In [1]:
import random

import numpy as np
import pandas as pd
import matplotlib.pyplot as plt
import seaborn as sns

from sklearn.model_selection import TimeSeriesSplit, cross_validate
from sklearn.pipeline import Pipeline
from sklearn.preprocessing import StandardScaler
from sklearn.compose import ColumnTransformer

from sklearn.metrics import mean_squared_error, r2_score, mean_absolute_error, make_scorer


# models
from sklearn.linear_model import LinearRegression
from sklearn.svm import SVR
from sklearn.ensemble import RandomForestRegressor
from sklearn.neighbors import KNeighborsRegressor
from sklearn.tree import DecisionTreeRegressor
from sklearn.neural_network import MLPRegressor

# set seed to ensure reproducibility
np.random.seed(42)
random.seed(42)

In [2]:
df = pd.read_csv('dataset.csv')

In [3]:
df.head()

Unnamed: 0,Mes,Ano,Data,Cambio (R$ / U$$),IPCA_BASE_FIXA (1993 = 100),IPCA_MES (% a.m.),ProdIndustrial,Selic_OVER (% a.a.),Base_monetaria(M1) (R$ Bln),CPI US (% a.m.),FED INTEREST RATE (% a.a.),Produção industrial US,Base_monetaria(M1) (U$$ Bln)
0,1,1999,01/01/1999,150,146841,7,,"29,54%",3911,"0,18%","4,63%",876357,"1.098,10"
1,2,1999,01/02/1999,191,148383,105,,"32,61%",3918,"0,00%","4,76%",881298,"1.096,70"
2,3,1999,01/03/1999,190,150015,11,,"48,16%",3762,"0,06%","4,81%",882987,"1.096,60"
3,4,1999,01/04/1999,169,150855,56,,"32,15%",3646,"0,67%","4,74%",884947,"1.101,60"
4,5,1999,01/05/1999,168,151308,3,,"27,12%",3551,"0,06%","4,74%",890447,"1.103,80"


In [4]:
df.columns

Index(['Mes', 'Ano', 'Data', 'Cambio (R$ / U$$)',
       'IPCA_BASE_FIXA (1993 = 100)', 'IPCA_MES (% a.m.)', 'ProdIndustrial',
       'Selic_OVER (% a.a.)', 'Base_monetaria(M1) (R$ Bln)', 'CPI US (% a.m.)',
       'FED INTEREST RATE (% a.a.)', 'Produção industrial US',
       'Base_monetaria(M1) (U$$ Bln)'],
      dtype='object')

In [5]:
def clean_numeric_data(x):
    x = x.replace('.','')
    x = x.replace(',','.')
    x = x.replace('%', '')
    return float(x)

def train_model(model, train_data, train_label):
    model.fit(train_data, train_label)
    return model

def perform_evaluation(model, test_data, test_label):
    predictions = model.predict(test_data)
    mse = mean_squared_error(test_label, predictions)
    mae = mean_absolute_error(test_label, predictions)
    return {'mse': mse, 'mae': mae}

def build_metrics(model_name, results, metrics):
    metrics[model_name]['mse'].append(results['mse'])
    metrics[model_name]['mae'].append(results['mae'])

In [9]:
# hardcore way
X = df.drop(['Cambio (R$ / U$$)', 'ProdIndustrial', 'Data'], axis=1)
Y = df['Cambio (R$ / U$$)']

for col in X.columns:
    if X[col].dtype == 'object':
        X[col] = X[col].apply(clean_numeric_data)

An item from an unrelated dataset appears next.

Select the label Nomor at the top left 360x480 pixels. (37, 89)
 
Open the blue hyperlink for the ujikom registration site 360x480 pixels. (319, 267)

Y = Y.apply(clean_numeric_data)#Y = Y.apply(np.log)

models = {
    #'LinearRegression': LinearRegression(),
    'SVR': SVR(),
    'RandomForestRegressor': RandomForestRegressor(random_state=42),
    'KNeighborsRegressor': KNeighborsRegressor(),
    'DecisionTreeRegressor': DecisionTreeRegressor(random_state=42),
    #'MLPRegressor': MLPRegressor()
}

tscv = TimeSeriesSplit(n_splits=20, test_size=1)
metrics = {name:{'mse':[], 'mae':[]} for name,_ in models.items()}

for train_index, test_index in tscv.split(X):
    X_train, X_test = X.iloc[train_index], X.iloc[test_index]
    Y_train, Y_test = Y.iloc[train_index], Y.iloc[test_index]
    #print(X_train.shape, X_test.shape, Y_train.shape, Y_test.shape)

    for name, model in models.items():
        model = train_model(model, X_train.values, Y_train.values)
        results = perform_evaluation(model, X_test.values, Y_test.values)
        build_metrics(name, results, metrics)


In [11]:
metrics = {name:{'mse':np.mean(metrics[name]['mse']),
                 'mae':np.mean(metrics[name]['mae']),
                 'rmse':np.sqrt(np.mean(metrics[name]['mse']))}
           for name,_ in models.items()}

In [12]:
metric_df = pd.DataFrame(metrics)
metric_df

Unnamed: 0,SVR,RandomForestRegressor,KNeighborsRegressor,DecisionTreeRegressor
mse,0.324113,0.086745,0.106954,0.088285
mae,0.304012,0.231855,0.2354,0.2445
rmse,0.569309,0.294525,0.327038,0.297128


In [13]:
# easy way
models = [RandomForestRegressor(random_state=42),
          SVR(),
          KNeighborsRegressor(),
          DecisionTreeRegressor(random_state=42)]
metrics = {
    'mae': make_scorer(mean_absolute_error),
    'mse': make_scorer(mean_squared_error),}

for model in models:
    tscv = TimeSeriesSplit(n_splits=20, test_size=1)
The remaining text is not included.